UYO-IKOT EKPENE ROAD: ANOTHER MOUNTAIN OF CONTROVERSIES LEVELLED BY GOV. UDOM EMMANUEL



"There is difference between a project and monument. I came to commission projects, not monuments" - Gov. Udom Emmanuel

By Substance Udo-Nature

No question. Governor Udom Emmanuel is smarting away with a bagful of triumphs at all fronts. Winning has been his way if you check out.


Besides the confirmatory victory he has secured at the Supreme Court over his needlessly challenged victory at the 2019 governorship election, the successful levelling of the tall and stubborn mountain that the Uyo-Ikot Ekpene Road once was must be another golden feather on his catalogue of victories.

Baring what last minute finishing touches still remain and when the official schedule of commissioning shall be out, it can authoritatively be reported that the once always-in-the news 25km Uyo-Ikot Ekpene dual carriage way has been taken to the Four Point Sheraton Hotel, Ikot Ekpene, the initial terminal target of this important road that links Akwa Ibom to the east and beyond. 
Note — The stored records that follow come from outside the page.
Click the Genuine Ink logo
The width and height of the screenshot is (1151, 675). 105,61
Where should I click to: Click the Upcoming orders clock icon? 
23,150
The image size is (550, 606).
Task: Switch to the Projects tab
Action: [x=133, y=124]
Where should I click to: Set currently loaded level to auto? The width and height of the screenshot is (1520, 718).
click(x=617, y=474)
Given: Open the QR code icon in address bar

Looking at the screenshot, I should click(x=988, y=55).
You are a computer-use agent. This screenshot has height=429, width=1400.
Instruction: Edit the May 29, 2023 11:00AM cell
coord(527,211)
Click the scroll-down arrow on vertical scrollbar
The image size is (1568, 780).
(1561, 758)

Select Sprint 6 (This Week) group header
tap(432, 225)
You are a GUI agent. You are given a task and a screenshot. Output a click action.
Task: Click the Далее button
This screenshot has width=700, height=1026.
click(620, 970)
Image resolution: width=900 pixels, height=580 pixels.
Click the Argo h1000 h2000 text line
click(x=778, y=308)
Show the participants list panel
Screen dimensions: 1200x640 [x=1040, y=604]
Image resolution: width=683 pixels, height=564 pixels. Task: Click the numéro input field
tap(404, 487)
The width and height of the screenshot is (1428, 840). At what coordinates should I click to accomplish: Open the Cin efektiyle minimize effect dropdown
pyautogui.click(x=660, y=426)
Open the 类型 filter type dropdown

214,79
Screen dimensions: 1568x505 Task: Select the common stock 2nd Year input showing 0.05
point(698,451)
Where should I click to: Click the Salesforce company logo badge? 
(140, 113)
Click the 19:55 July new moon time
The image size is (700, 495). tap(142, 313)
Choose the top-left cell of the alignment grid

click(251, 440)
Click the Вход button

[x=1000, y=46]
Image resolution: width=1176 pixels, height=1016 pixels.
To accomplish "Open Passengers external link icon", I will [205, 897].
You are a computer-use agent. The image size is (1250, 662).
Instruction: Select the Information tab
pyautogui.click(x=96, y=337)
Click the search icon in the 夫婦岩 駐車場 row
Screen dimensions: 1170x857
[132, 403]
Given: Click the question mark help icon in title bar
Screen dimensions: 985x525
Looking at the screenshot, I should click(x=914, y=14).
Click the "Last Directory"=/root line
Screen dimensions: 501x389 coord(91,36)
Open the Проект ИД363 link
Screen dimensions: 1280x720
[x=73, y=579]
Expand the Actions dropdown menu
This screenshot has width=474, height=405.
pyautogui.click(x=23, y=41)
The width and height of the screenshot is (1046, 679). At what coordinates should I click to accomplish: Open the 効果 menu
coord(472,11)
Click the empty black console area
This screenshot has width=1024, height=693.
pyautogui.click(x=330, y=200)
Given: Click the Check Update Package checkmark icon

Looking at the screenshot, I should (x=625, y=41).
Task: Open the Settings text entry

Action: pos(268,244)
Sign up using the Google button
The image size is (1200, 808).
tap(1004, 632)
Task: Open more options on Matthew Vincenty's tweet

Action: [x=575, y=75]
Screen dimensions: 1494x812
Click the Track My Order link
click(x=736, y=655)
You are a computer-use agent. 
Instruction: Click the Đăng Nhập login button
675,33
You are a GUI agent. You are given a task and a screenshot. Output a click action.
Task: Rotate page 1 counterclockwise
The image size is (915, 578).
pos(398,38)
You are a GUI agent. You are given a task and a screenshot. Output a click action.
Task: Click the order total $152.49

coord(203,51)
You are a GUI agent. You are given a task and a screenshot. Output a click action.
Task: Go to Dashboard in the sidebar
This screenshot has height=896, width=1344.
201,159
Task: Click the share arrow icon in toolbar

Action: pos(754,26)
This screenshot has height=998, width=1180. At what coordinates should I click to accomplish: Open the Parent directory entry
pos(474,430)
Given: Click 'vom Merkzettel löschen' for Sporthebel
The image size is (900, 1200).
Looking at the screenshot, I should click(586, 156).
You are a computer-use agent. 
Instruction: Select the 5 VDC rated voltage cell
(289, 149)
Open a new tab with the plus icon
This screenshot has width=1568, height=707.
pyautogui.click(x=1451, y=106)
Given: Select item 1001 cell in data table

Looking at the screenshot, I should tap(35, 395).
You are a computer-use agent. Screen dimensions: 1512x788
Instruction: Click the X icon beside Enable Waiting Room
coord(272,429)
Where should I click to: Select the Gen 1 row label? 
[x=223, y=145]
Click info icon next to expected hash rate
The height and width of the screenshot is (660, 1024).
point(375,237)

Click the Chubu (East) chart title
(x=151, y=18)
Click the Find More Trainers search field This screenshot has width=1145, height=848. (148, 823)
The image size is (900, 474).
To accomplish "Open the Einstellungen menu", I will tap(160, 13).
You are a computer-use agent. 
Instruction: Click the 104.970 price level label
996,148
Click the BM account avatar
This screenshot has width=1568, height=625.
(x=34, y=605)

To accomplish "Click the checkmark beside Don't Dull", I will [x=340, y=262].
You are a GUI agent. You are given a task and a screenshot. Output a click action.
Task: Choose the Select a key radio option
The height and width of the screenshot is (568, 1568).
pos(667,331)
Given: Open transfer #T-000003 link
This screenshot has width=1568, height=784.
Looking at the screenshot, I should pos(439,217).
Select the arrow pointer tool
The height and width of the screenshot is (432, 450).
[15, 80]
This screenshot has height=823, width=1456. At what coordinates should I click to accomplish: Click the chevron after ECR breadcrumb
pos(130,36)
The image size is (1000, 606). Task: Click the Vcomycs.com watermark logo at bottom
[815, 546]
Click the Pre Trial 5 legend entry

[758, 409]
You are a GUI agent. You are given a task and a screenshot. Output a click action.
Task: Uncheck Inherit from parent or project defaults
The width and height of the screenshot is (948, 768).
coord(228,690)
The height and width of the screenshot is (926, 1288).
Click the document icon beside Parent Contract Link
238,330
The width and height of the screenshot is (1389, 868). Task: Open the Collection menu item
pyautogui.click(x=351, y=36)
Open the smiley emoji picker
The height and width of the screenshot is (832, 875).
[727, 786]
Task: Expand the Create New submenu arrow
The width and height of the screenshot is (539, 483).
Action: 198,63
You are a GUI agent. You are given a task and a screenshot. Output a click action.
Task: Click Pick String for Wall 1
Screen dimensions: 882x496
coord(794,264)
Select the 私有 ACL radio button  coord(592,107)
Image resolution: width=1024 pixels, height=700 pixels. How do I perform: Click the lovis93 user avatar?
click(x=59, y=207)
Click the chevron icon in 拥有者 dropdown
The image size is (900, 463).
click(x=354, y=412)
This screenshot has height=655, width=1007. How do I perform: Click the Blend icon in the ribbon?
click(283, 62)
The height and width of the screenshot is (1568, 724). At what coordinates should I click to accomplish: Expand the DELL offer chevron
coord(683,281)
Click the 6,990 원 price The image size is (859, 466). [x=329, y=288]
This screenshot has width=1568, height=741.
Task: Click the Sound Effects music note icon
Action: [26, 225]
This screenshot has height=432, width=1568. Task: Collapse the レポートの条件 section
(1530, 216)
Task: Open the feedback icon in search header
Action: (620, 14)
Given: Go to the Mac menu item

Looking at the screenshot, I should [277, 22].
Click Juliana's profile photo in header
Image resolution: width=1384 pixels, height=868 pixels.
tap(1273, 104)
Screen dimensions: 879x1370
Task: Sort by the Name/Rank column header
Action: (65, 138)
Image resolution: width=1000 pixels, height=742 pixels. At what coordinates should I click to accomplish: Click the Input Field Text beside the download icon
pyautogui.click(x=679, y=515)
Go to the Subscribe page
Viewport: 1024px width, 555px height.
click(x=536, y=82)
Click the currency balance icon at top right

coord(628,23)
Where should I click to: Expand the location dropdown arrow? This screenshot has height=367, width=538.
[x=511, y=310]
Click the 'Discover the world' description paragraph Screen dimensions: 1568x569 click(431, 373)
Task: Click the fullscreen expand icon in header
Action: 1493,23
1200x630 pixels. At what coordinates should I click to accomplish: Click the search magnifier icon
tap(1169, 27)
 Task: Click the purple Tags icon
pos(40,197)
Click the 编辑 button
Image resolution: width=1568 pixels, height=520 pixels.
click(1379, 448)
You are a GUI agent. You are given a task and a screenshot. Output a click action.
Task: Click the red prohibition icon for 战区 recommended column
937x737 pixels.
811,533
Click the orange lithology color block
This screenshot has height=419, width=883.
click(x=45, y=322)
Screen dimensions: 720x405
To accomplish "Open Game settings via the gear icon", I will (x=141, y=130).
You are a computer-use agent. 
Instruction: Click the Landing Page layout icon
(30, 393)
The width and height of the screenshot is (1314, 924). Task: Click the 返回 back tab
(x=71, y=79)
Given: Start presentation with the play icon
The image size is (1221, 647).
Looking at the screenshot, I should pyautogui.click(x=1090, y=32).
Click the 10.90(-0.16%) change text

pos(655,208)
As the State Commissioner for Works, Akparawa Ephraim Inyangeyen  put it during his last inspection in December 2019, “You now can drive on a dualized road from Uyo to Four Point Sheraton in Ikot Ekpene. This road that was once claimed to have been commissioned is actually going to be commissioned for the first time.”

To reach this point in the construction narrative of the road, there have been fireworks between the past and the present, between Truth and lies. Not until facts and figures expectedly surfaced from the stable of the Akwa Ibom State Ministry of Works, at a point the true story of the project was like the imagination of the  true shape of the elephant by the  proverbial four blind men, each of whom gave peculiar descriptions based on tactile deductions on what the gigantic mammal looks like.

Plainly, the storyline of the road divided Akwa Ibom into camps, the gullible ones relentlessly championing their arguments especially when tipsy from the crispy wine of sentimental politics. 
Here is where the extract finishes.